5. Improved resource utilization

Building and maintaining behavioral models is a resource-intensive process that often requires a lot of data storage, computing power, and analyst time. Many SOCs simply do not have the expertise, resources, or capacity to leverage behavioral insights for post-detection tasks. However, AI SOC solutions equipped with automated behavioral analysis enable companies to realize these benefits without increasing infrastructure costs or human workload. This feature eliminates the need for additional memory and complex queries, provides behavioral insights for each alert in minutes, and frees analysts to focus on higher-value tasks.

Figure 1: An example Splunk query that discovers countries used by sales department users and finds anomalies.

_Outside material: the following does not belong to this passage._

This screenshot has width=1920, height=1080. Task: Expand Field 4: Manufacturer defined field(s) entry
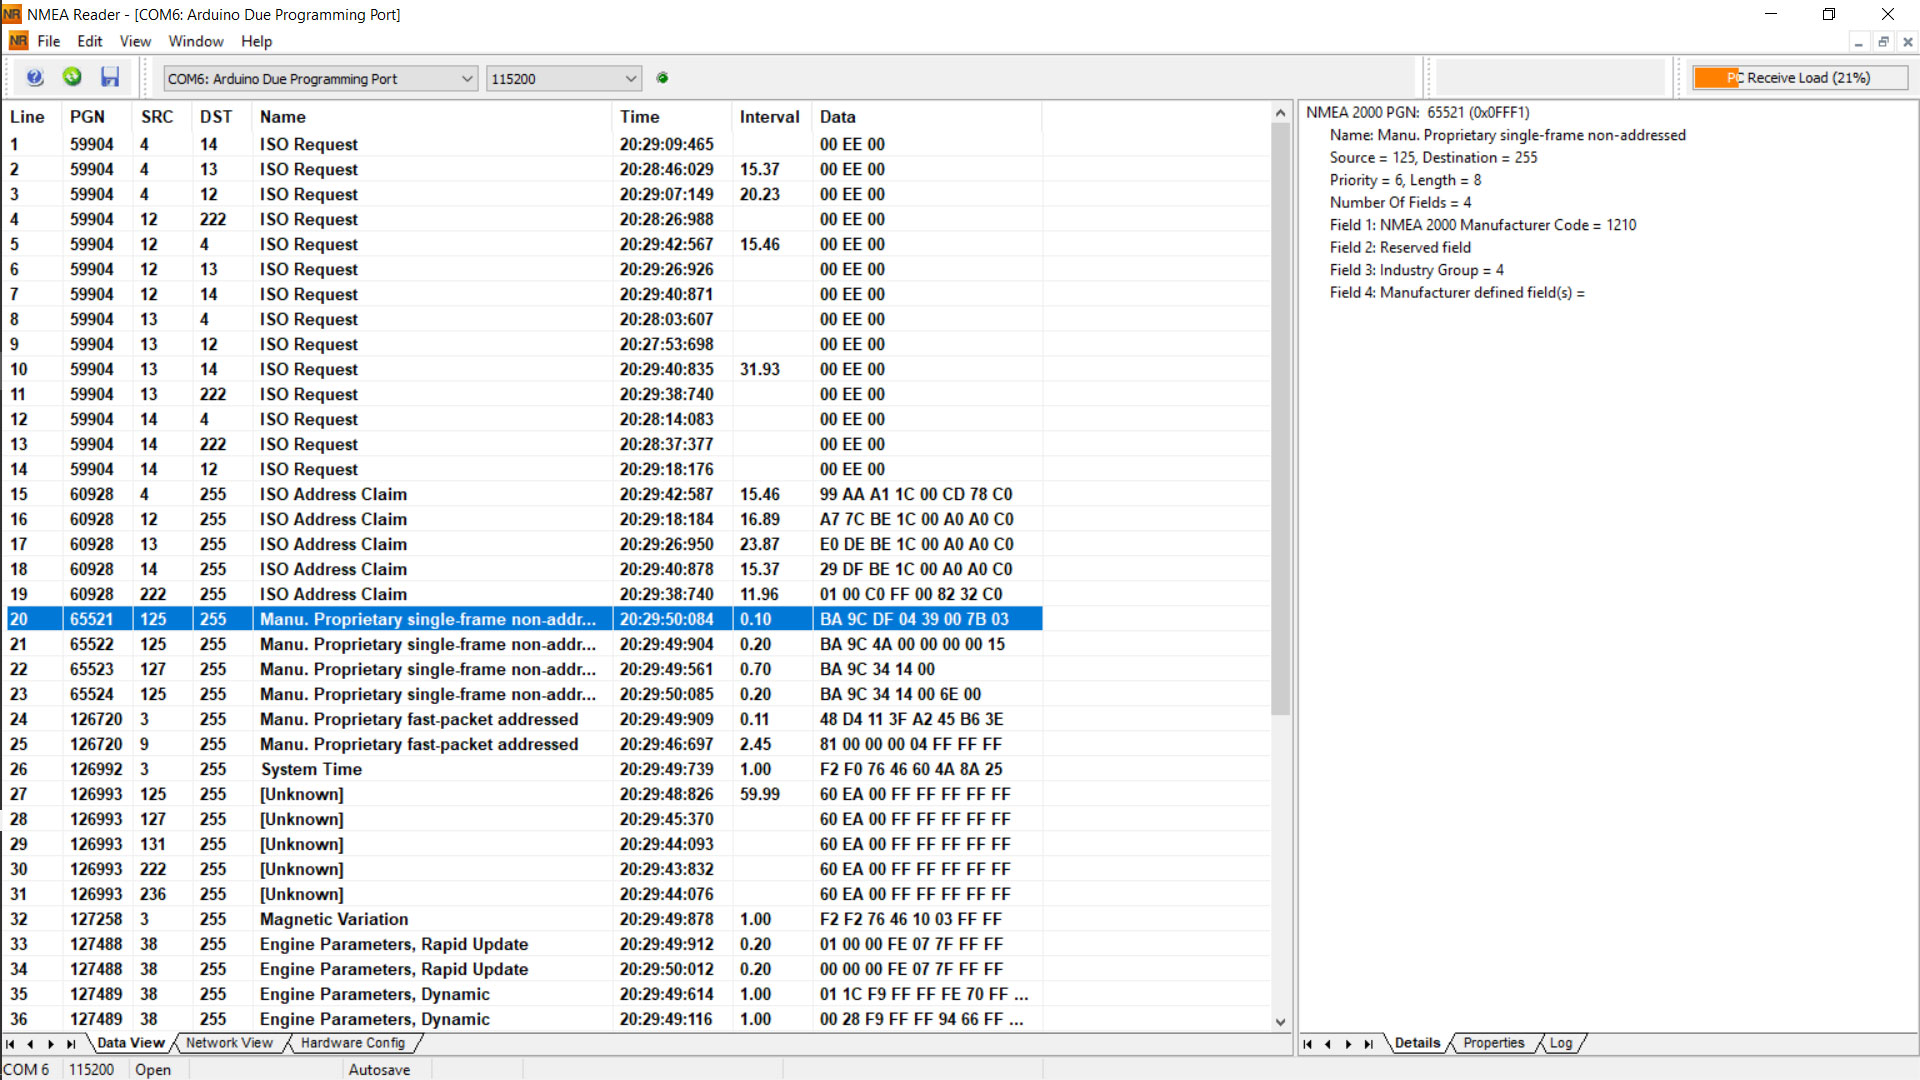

Behavioral analytics and analytics are redefining the way SOCs approach incident response. By transforming from a front-line detection tool to a post-detection powerhouse, behavioral analytics provides the context needed to distinguish real threats from noise, avoid disruption to end users and accelerate response times. SOC teams benefit from faster, more accurate investigations, improved insights and optimized resource allocation, while gaining a proactive edge in threat detection. As SOCs continue to adopt AI-driven behavioral analytics, incident response will only become more effective, resilient and impactful given today’s dynamic threat landscape.